Genome-wide transcriptome and antioxidant analyses on gamma-irradiated phases of deinococcus radiodurans R1

Abstract

Adaptation of D. radiodurans cells to extreme irradiation environments requires dynamic interactions between gene expression and metabolic regulatory networks, but studies typically address only a single layer of regulation during the recovery period after irradiation. Dynamic transcriptome analysis of D. radiodurans cells using strand-specific RNA sequencing (ssRNA-seq), combined with LC-MS based metabolite analysis, allowed an estimate of the immediate expression pattern of genes and antioxidants in response to irradiation. Transcriptome dynamics were examined in cells by ssRNA-seq covering its predicted genes. Of the 144 non-coding RNAs that were annotated, 49 of these were transfer RNAs and 95 were putative novel antisense RNAs. Genes differentially expressed during irradiation and recovery included those involved in DNA repair, degradation of damaged proteins and tricarboxylic acid (TCA) cycle metabolism. The knockout mutant crtB (phytoene synthase gene) was unable to produce carotenoids, and exhibited a decreased survival rate after irradiation, suggesting a role for these pigments in radiation resistance. Network components identified in this study, including repair and metabolic genes and antioxidants, provided new insights into the complex mechanism of radiation resistance in D. radiodurans.

Figure 1. Strand-Specific RNA-seq analysis of the genes from D. radiodurans R1.

Strand-specific coverage plot is shown. (Orange indicates the chromosome 1; violet, chromosome 2; green, plasmid 1; red, plasmid 2).

Figure 2. Gene expression patterns in stages of D. radiodurans R1 irradiation and recovery.

A, The differentially expressed genes in stages of D. radiodurans R1 irradiation and recovery. B, The expression pattern of annotated CDS and ncRNA reads. DC: wild type before radiation. D1: wild type with 1000 Gy radiation; D3: wild type with 3000 Gy radiation. DR: wild type one hour after 3000 Gy radiation.

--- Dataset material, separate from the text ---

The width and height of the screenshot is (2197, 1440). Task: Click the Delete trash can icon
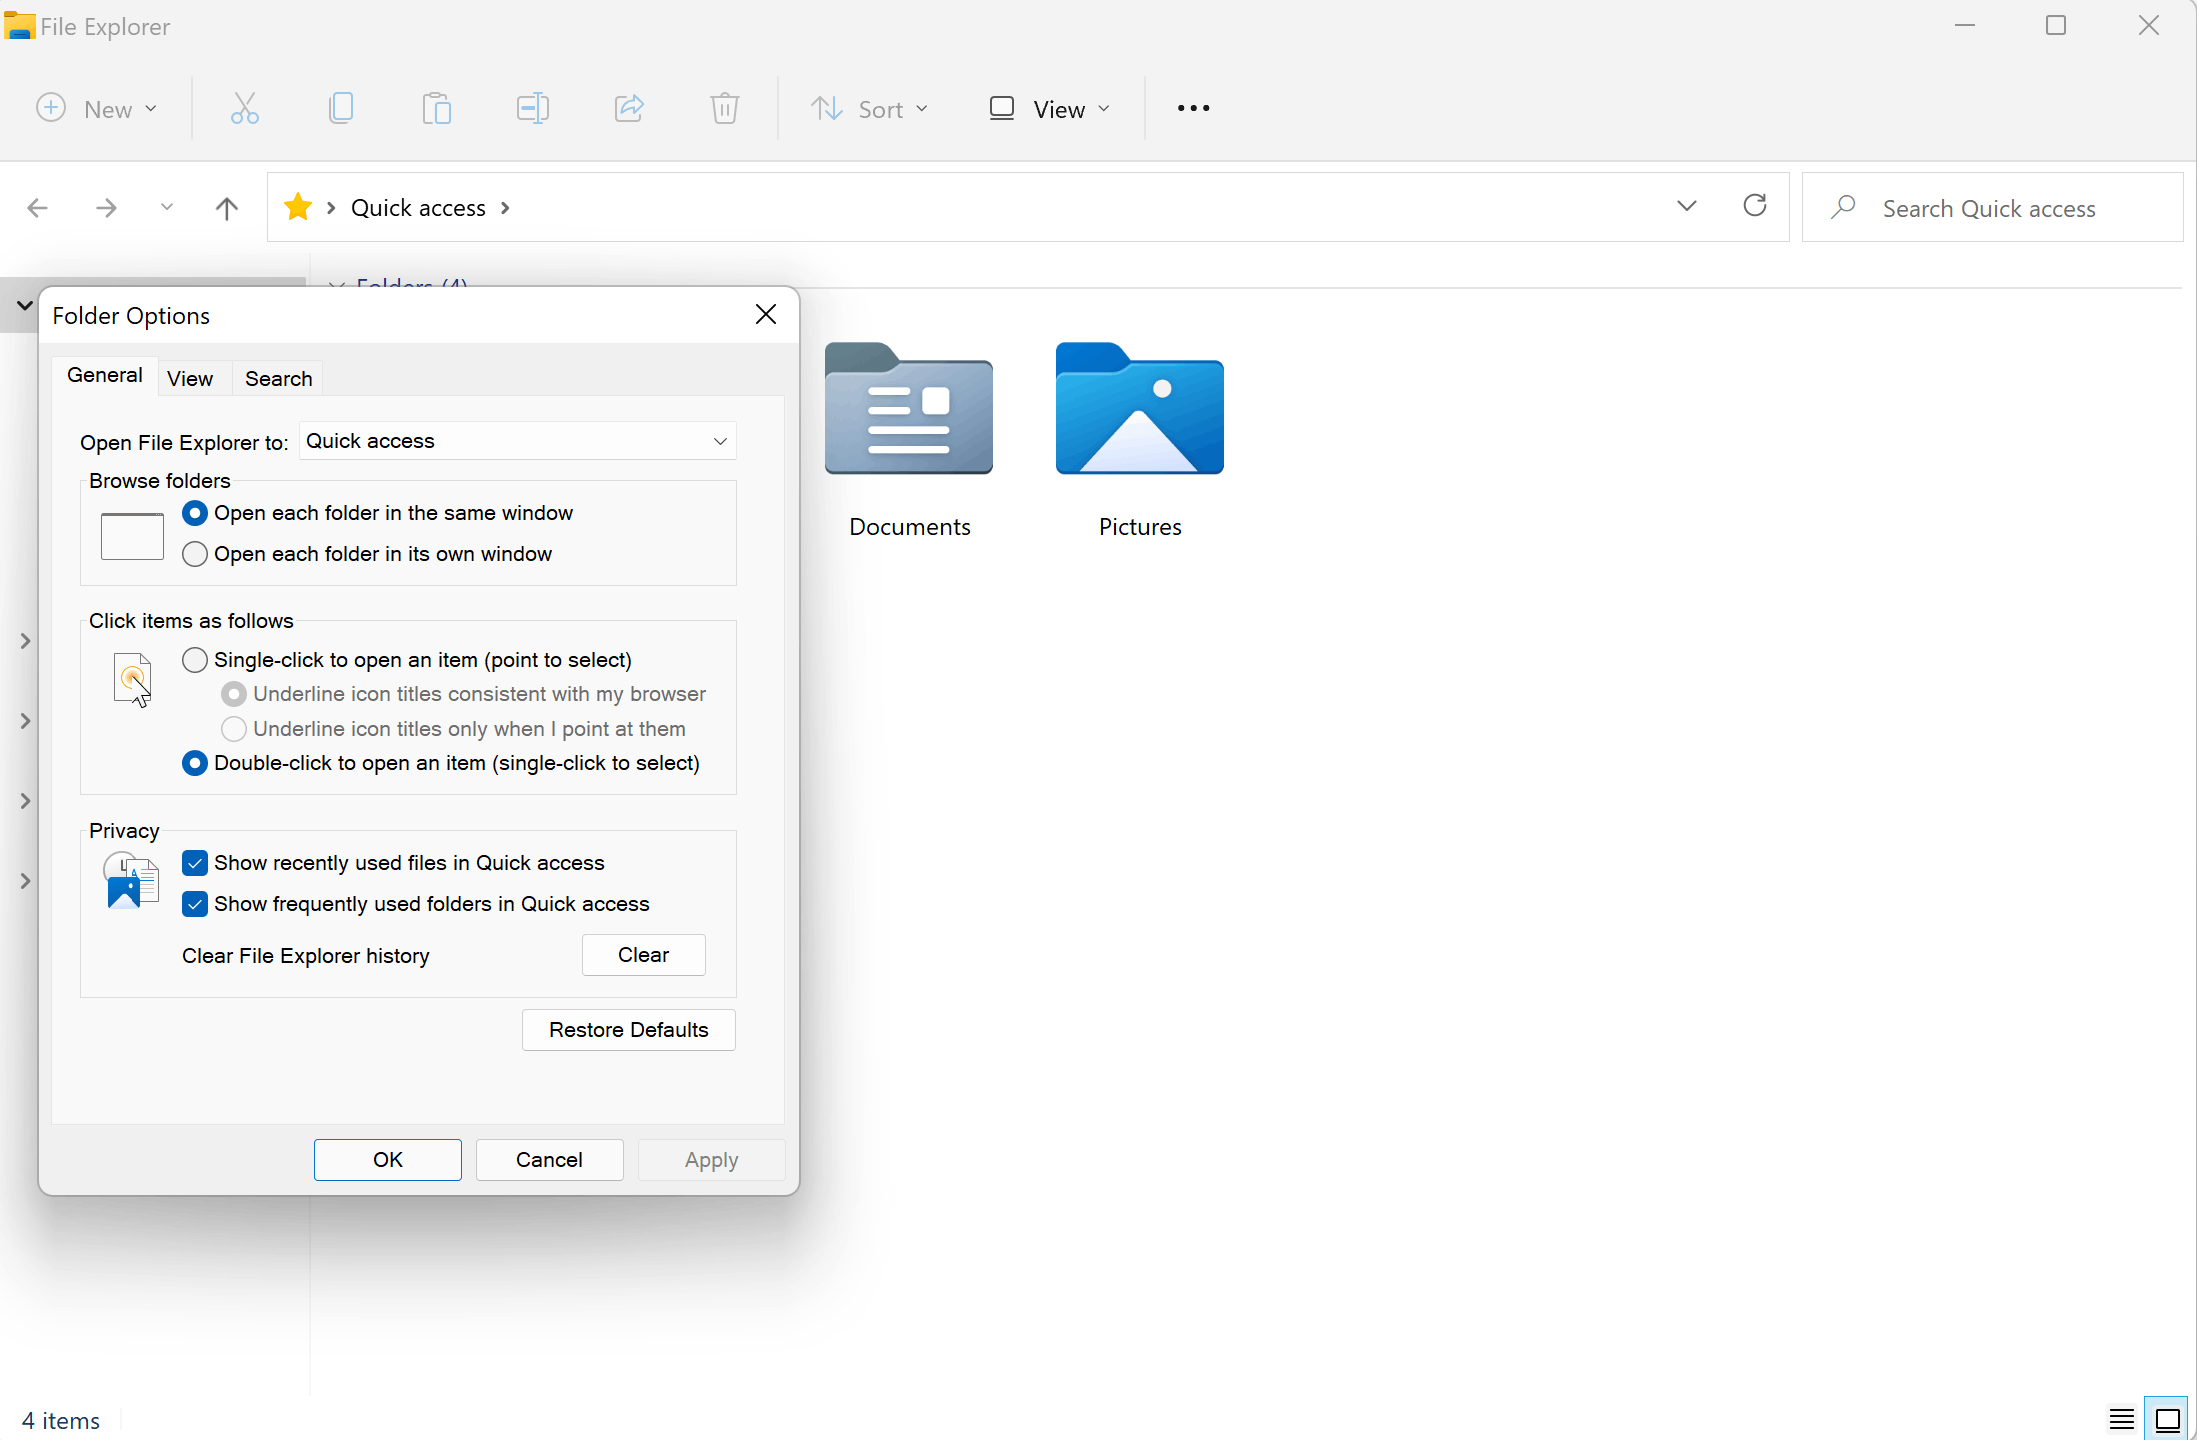(x=725, y=108)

Figure 3. Principal component analysis of transcriptome profiling in D. radiodurans R1.

A, the plot of the principal component 1 (PC1) versus principal component 2 (PC2) was presented. B, Loadings plot of PC1. C, Hierarchical clustering analyses of the selected genes that have a high correlation with PC1. D, Loadings plot of PC2. E, Hierarchical clustering analyses of the selected genes that have a high correlation with PC2.

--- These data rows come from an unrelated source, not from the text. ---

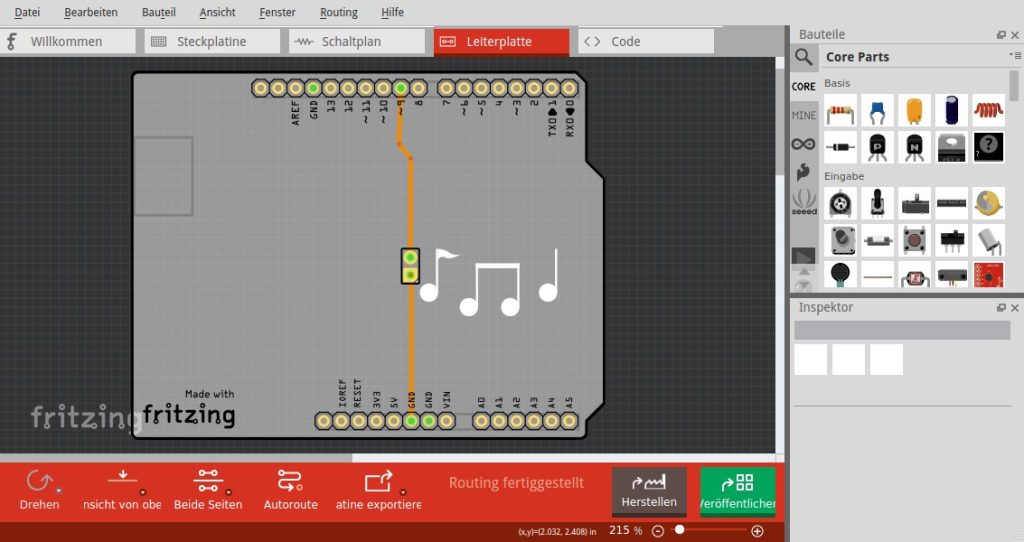Select the mystery part with question mark
This screenshot has width=1024, height=542.
click(988, 147)
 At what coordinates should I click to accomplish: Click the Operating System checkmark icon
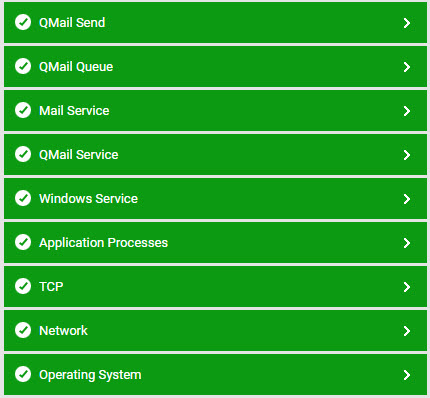point(23,374)
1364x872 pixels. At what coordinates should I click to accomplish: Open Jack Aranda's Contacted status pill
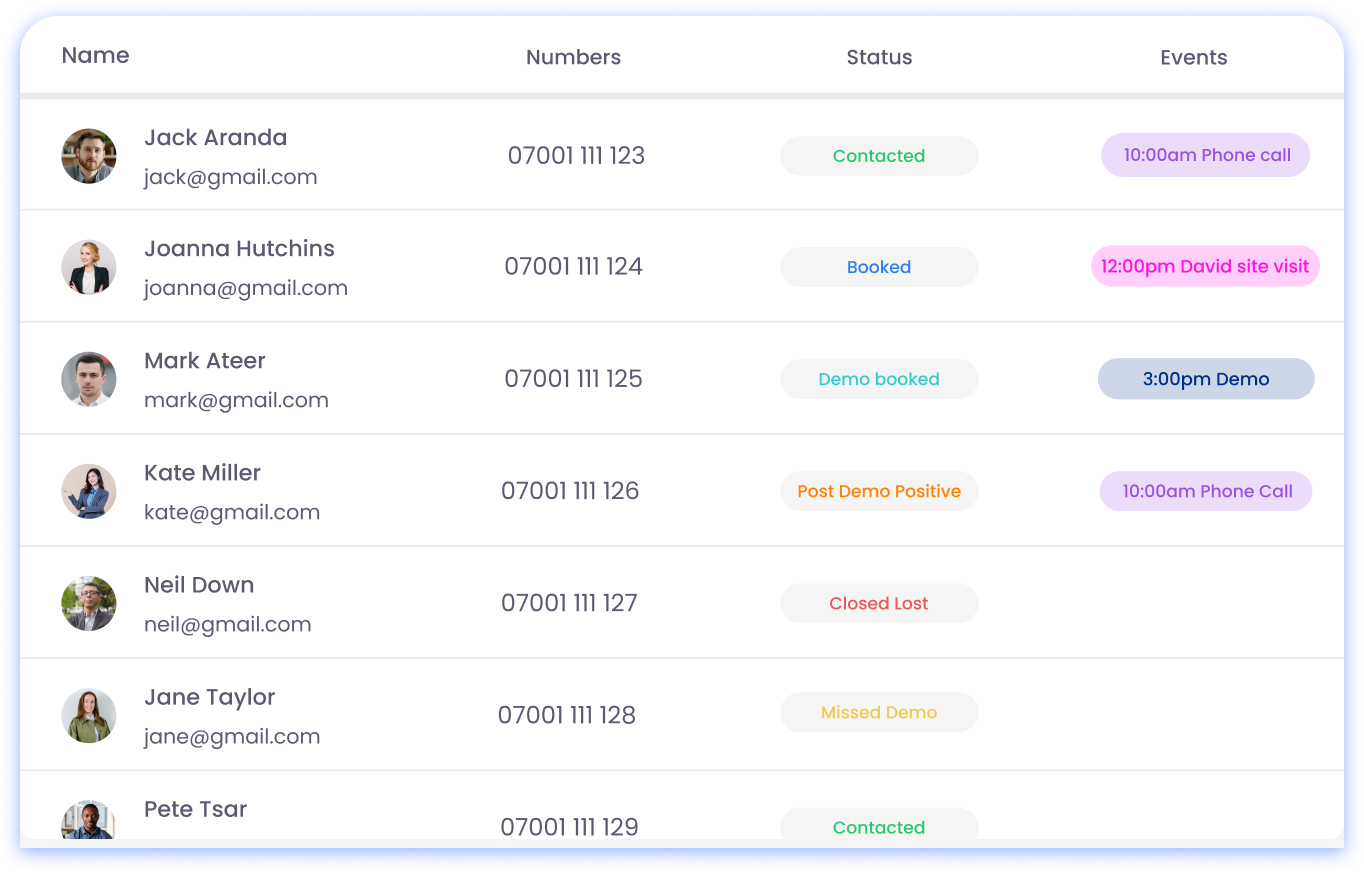[x=879, y=156]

Figure 4. Expression patterns of selected genes for DNA repair pathway system (* padj<0.1).

A, base excision repair. B, nucleotide excision repair. C, homologous recombination. D. mismatch repair.

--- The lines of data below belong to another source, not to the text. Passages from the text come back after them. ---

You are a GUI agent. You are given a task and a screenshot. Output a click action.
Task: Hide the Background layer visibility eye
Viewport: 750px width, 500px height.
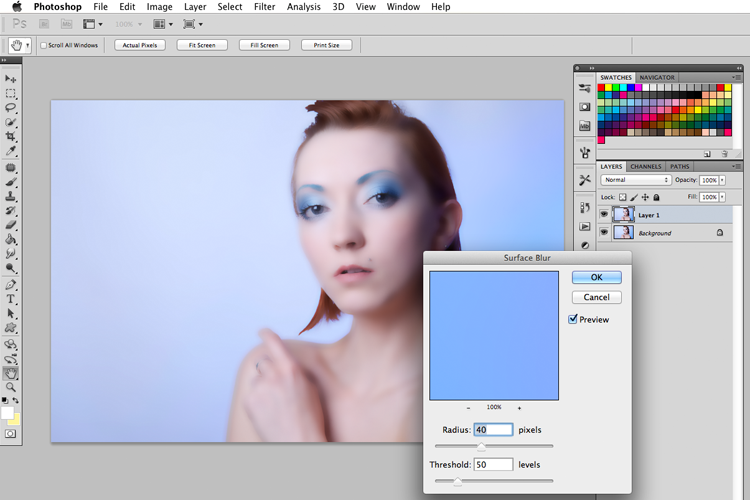coord(604,233)
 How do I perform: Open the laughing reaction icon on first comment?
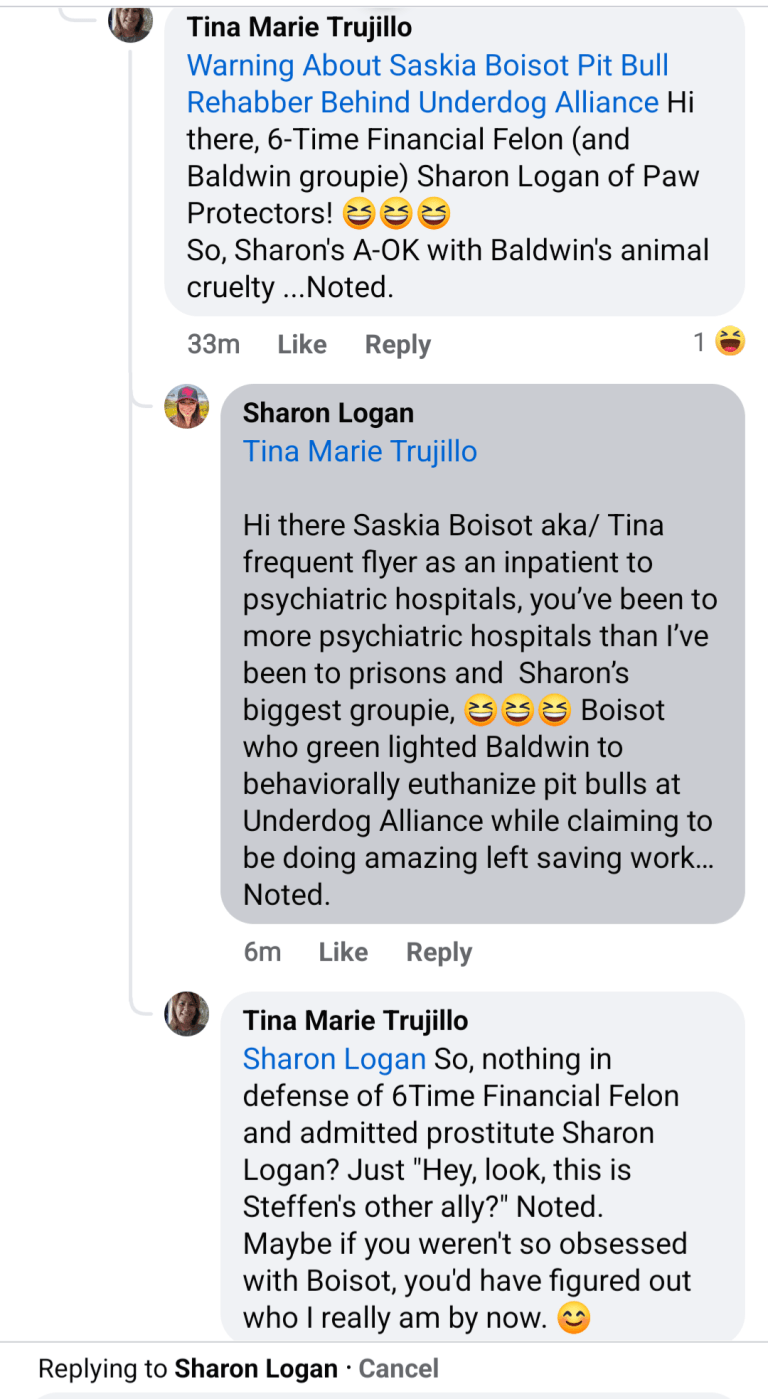pyautogui.click(x=732, y=343)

Figure 5. The differentially expressed TCA cycle genes during D. radiodurans R1 irradiation and recovery.

The significant level (padj-value <0.1) of genes are indicated by the asterisks.

Figure 6. Analysis of small molecule antioxidants in D. radiodurans R1.

A, Proposed pathway of bacillithiol biosynthesis in D. radiodurans R1. The enzymes involved are marked in red, and their expression level before (DC), during (D1, D3) and after (DR) irradiation are shown by the grids. The bar on the bottom left indicates the relationship between color and gene expression level. The concentration of bacillithiol and cysteine in each treatment is plotted on the top right. The error bars are standard error of the mean (SEM) values based on three biological replicates. B, the survival curves of the wild type (red) and the crtB deficient mutant (blue) during increasing doses of ⁶⁰Co irradiation. An increased sensitivity to acute radiation in the crtB mutant is evident. C, carotenoid variation patterns in LC-MS analysis of the wild type (red) and the mutant strains (yellow).

Figure 7. Overview of network components including genes and antioxidants in D. radiodurans that prevent cell damage from extreme irradiation.

Red arrows and green arrows indicate the up-regulation and down-regulation, respectively. The representative D.radiodurans gene name is shown. The response of the DNA repair system activated in different stages of irradiation is listed. DC: wild type before radiation. D1: wild type with 1000 Gy radiation; D3: wild type with 3000 Gy radiation. DR: wild type one hour after 3000 Gy radiation.